_ACTIVITY_
From the listing below, copy each line where "agent" occurs.

╭─ DATA TO PROCESS

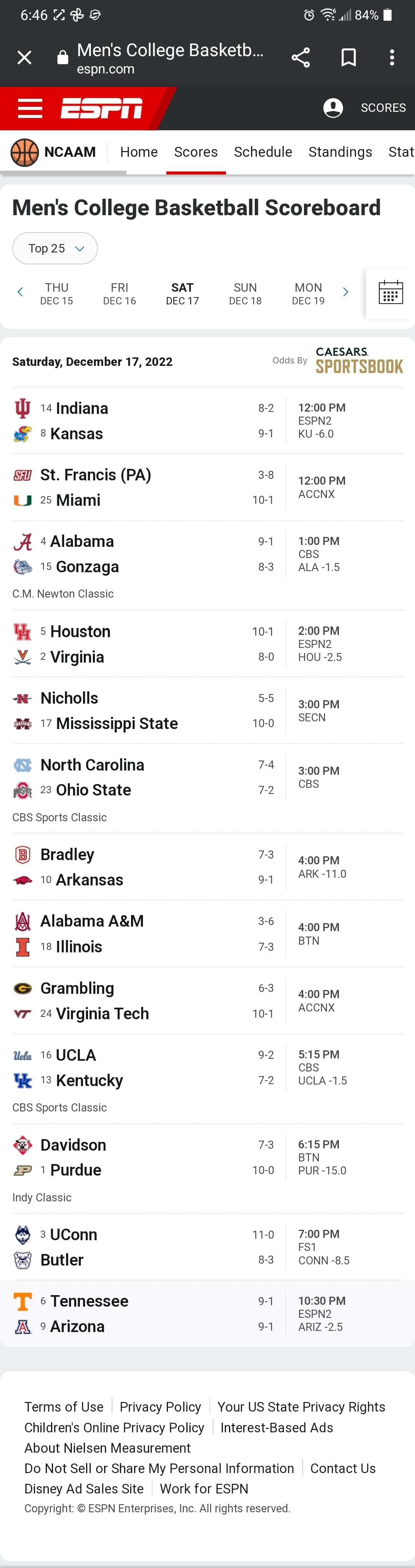Tap the NCAAM basketball icon

25,152
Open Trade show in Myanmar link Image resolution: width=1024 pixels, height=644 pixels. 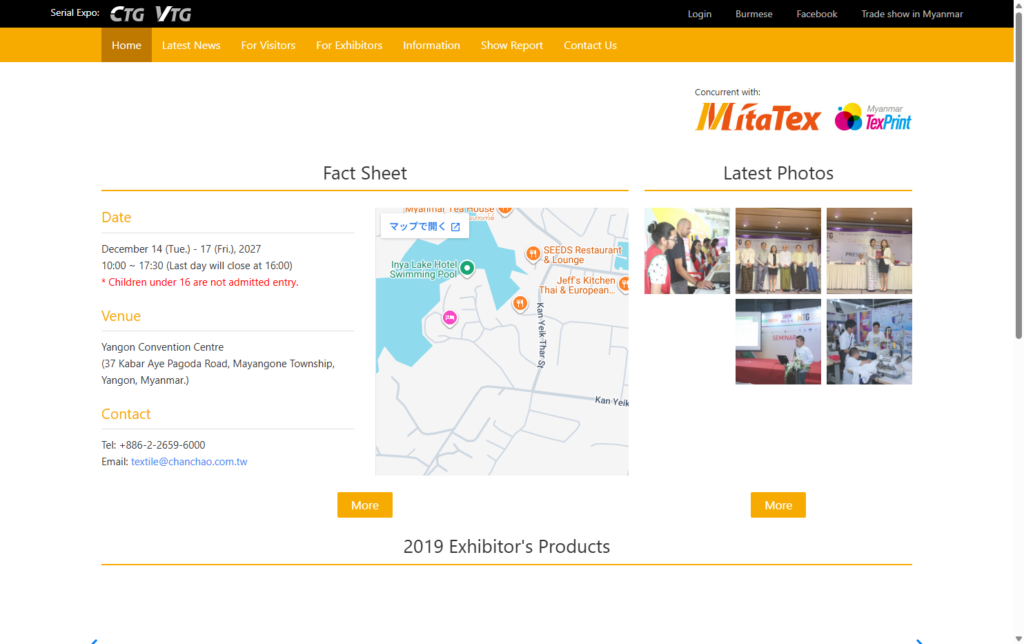tap(912, 14)
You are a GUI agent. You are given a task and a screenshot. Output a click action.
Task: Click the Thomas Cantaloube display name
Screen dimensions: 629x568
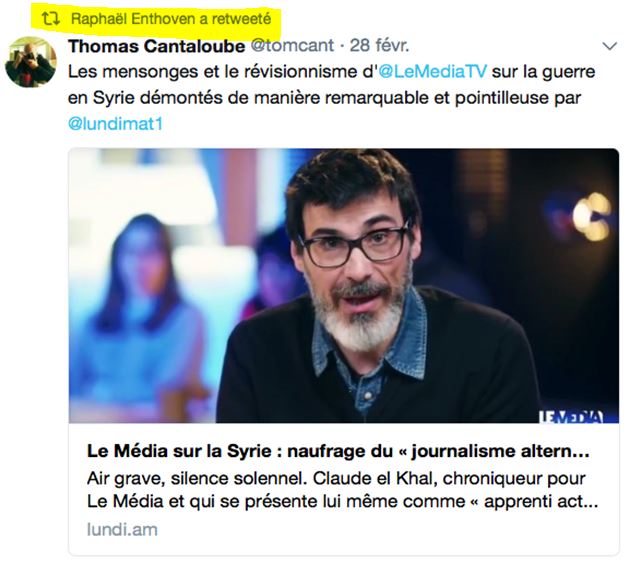coord(156,46)
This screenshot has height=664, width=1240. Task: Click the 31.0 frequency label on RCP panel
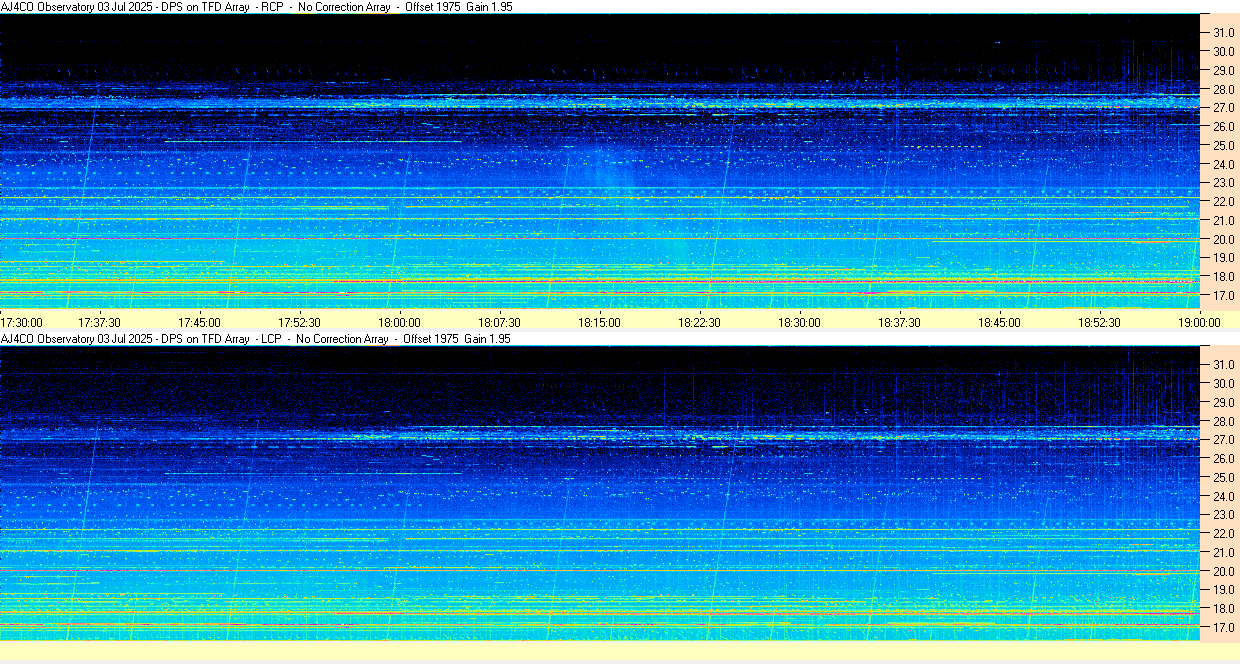(x=1222, y=33)
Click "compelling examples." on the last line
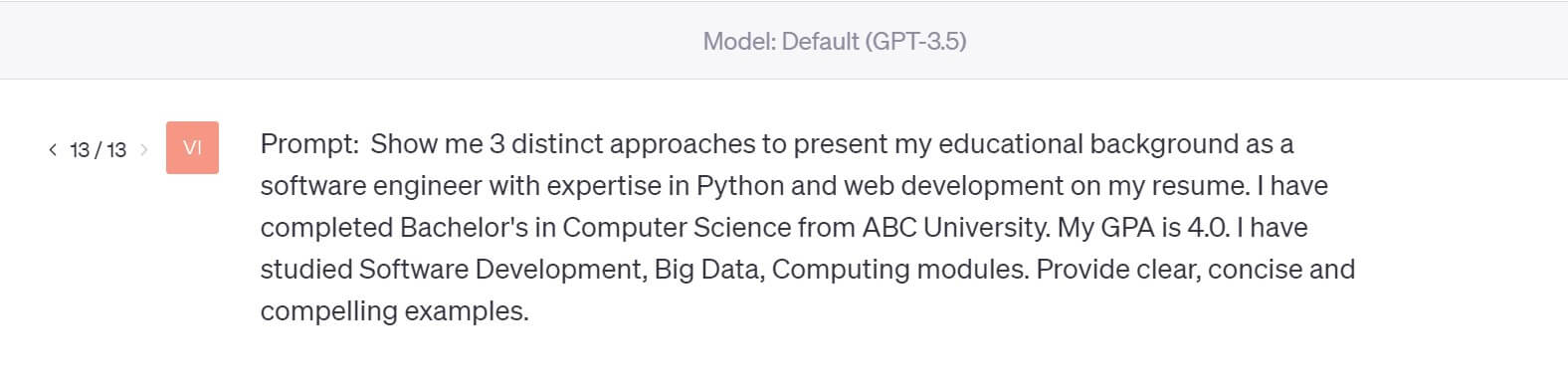This screenshot has height=391, width=1568. point(395,311)
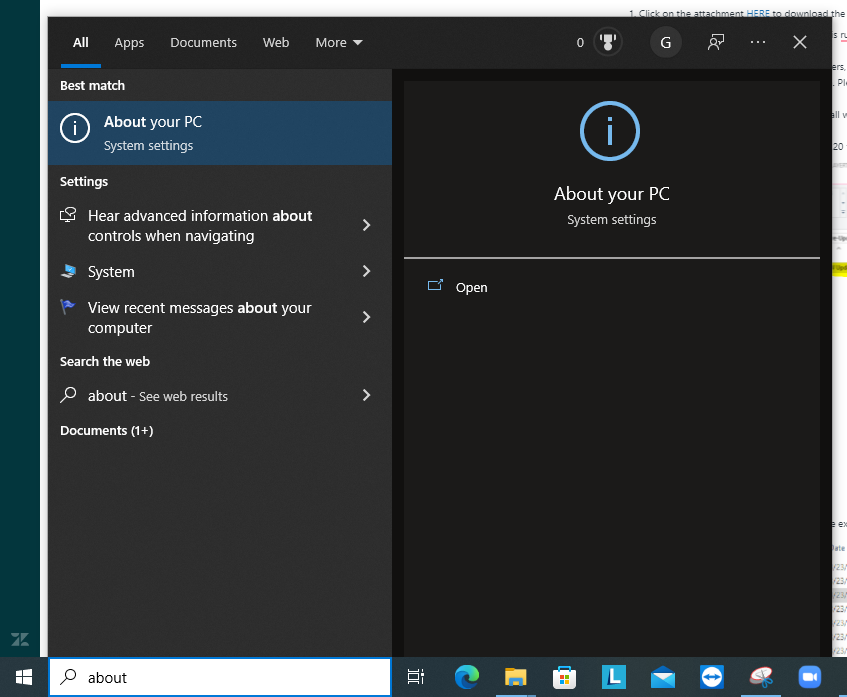
Task: Open the G account avatar
Action: pyautogui.click(x=665, y=42)
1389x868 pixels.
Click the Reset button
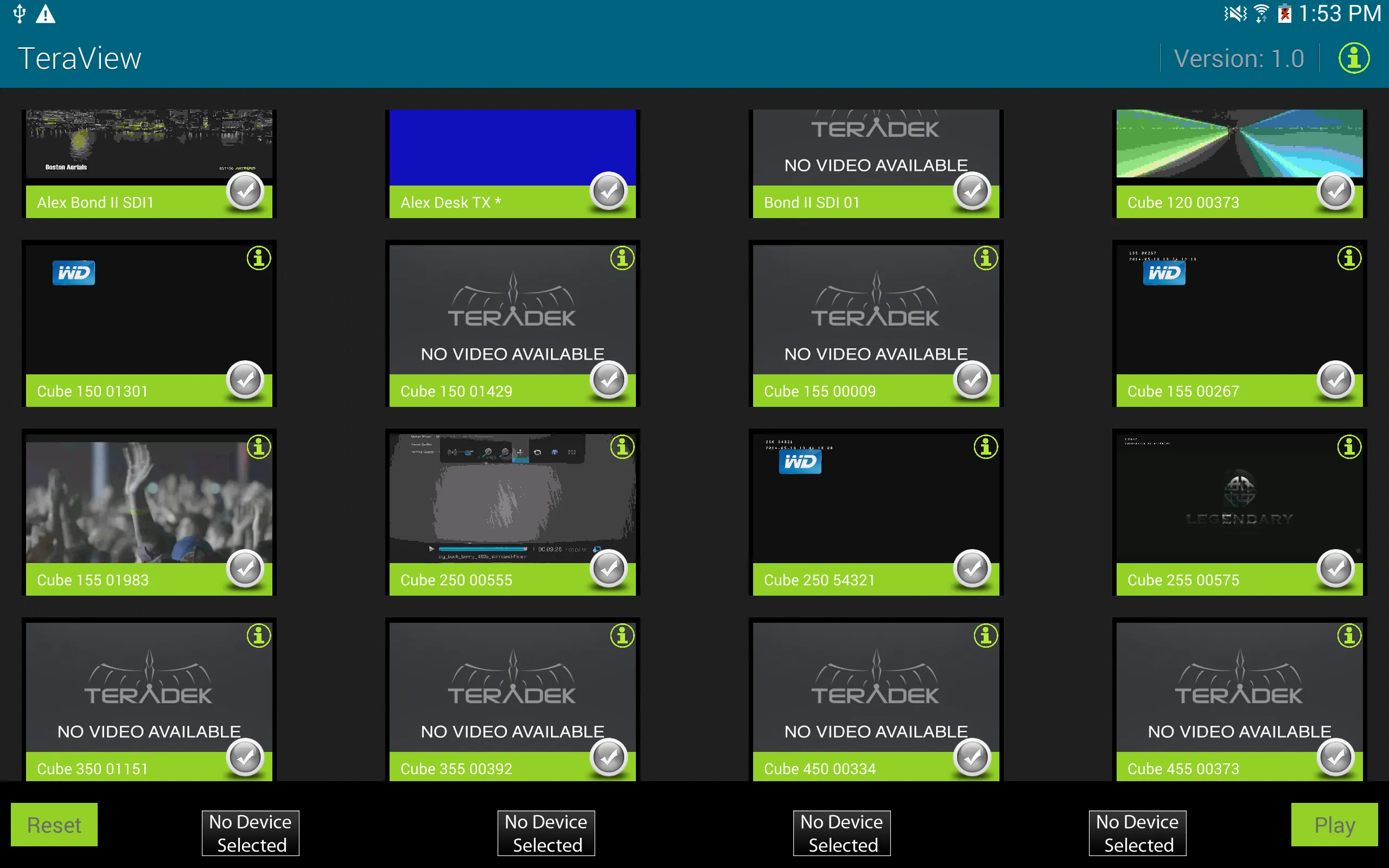(x=53, y=825)
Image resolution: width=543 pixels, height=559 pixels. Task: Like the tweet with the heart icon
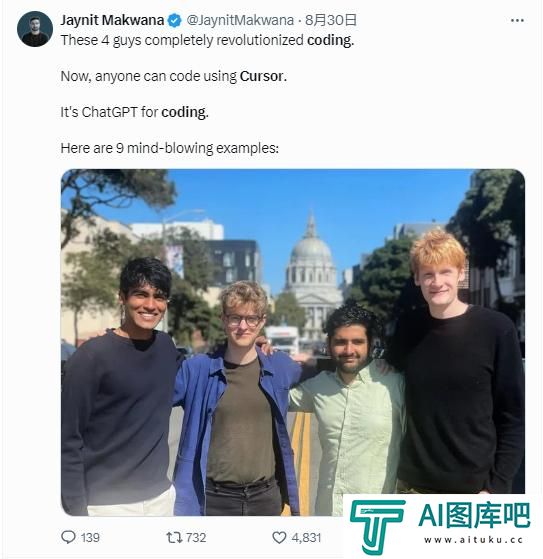click(x=279, y=537)
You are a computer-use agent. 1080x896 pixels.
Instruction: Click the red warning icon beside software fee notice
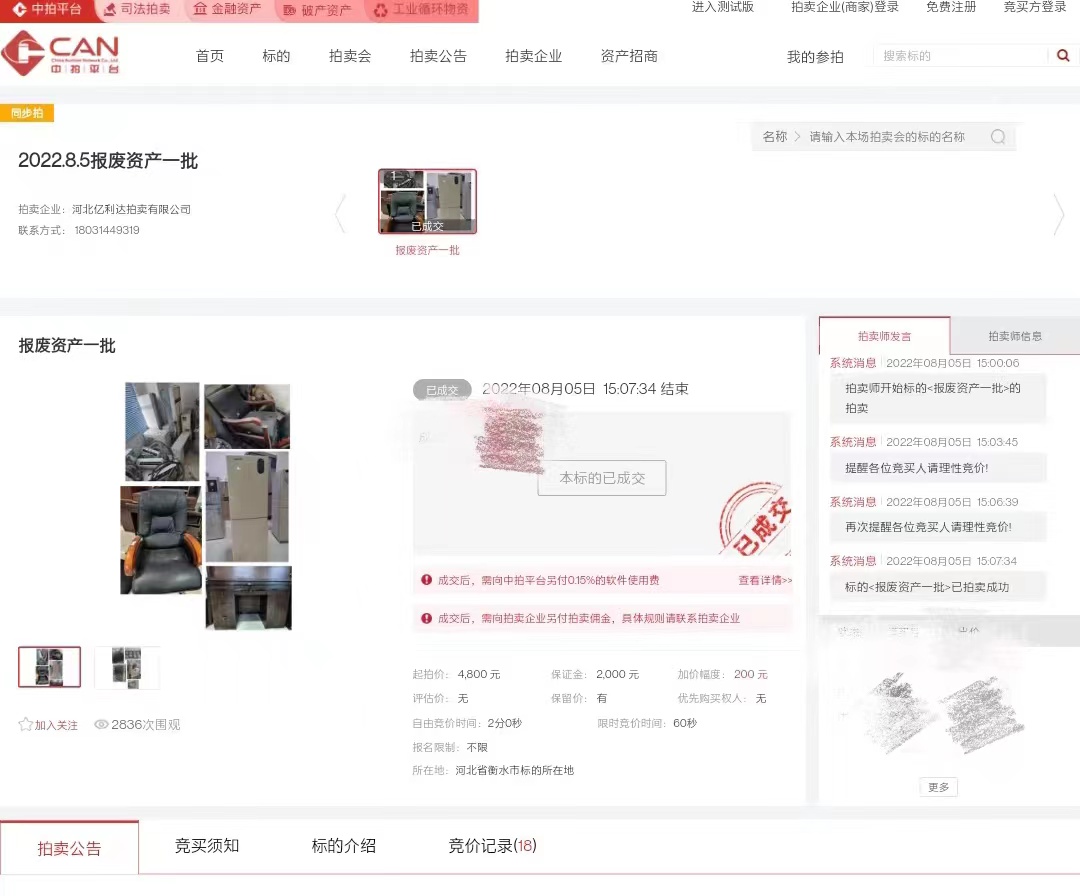coord(427,580)
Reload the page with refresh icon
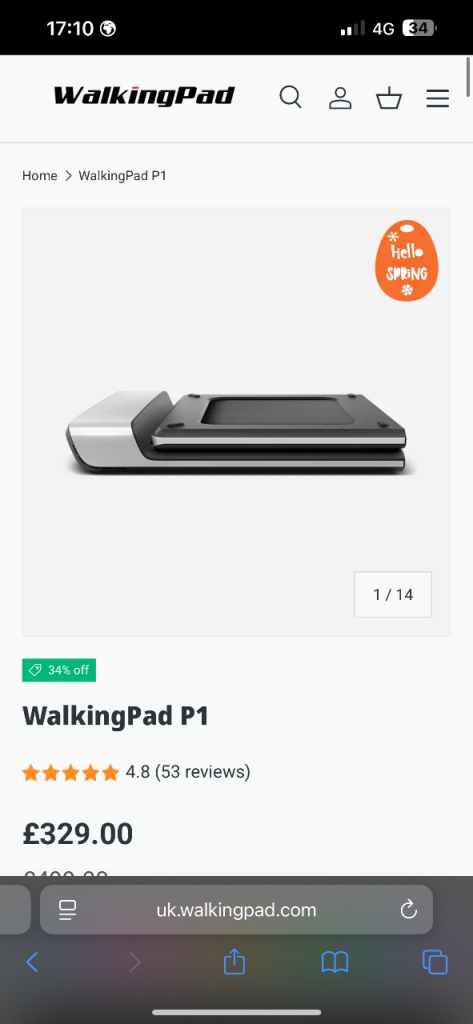473x1024 pixels. (x=409, y=909)
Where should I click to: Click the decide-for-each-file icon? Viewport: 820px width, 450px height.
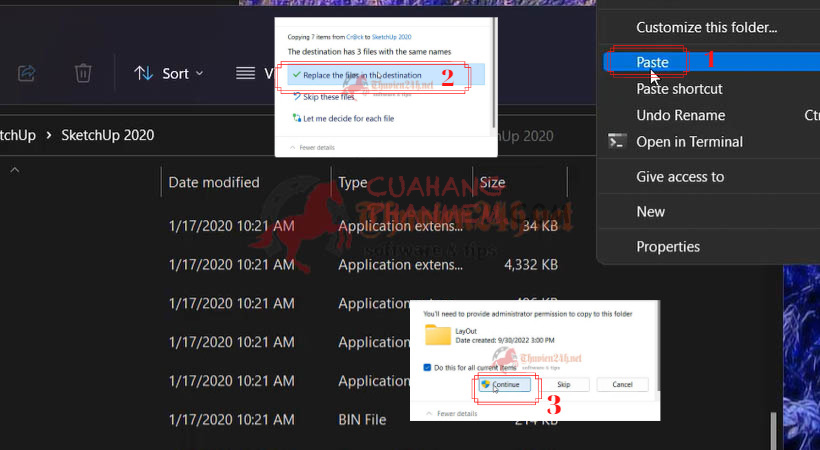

╰─

_SOLUTION_
You are a GUI agent. You are given a task and a screenshot. Output a click action.
You are a computer-use agent. 1080x896 pixels.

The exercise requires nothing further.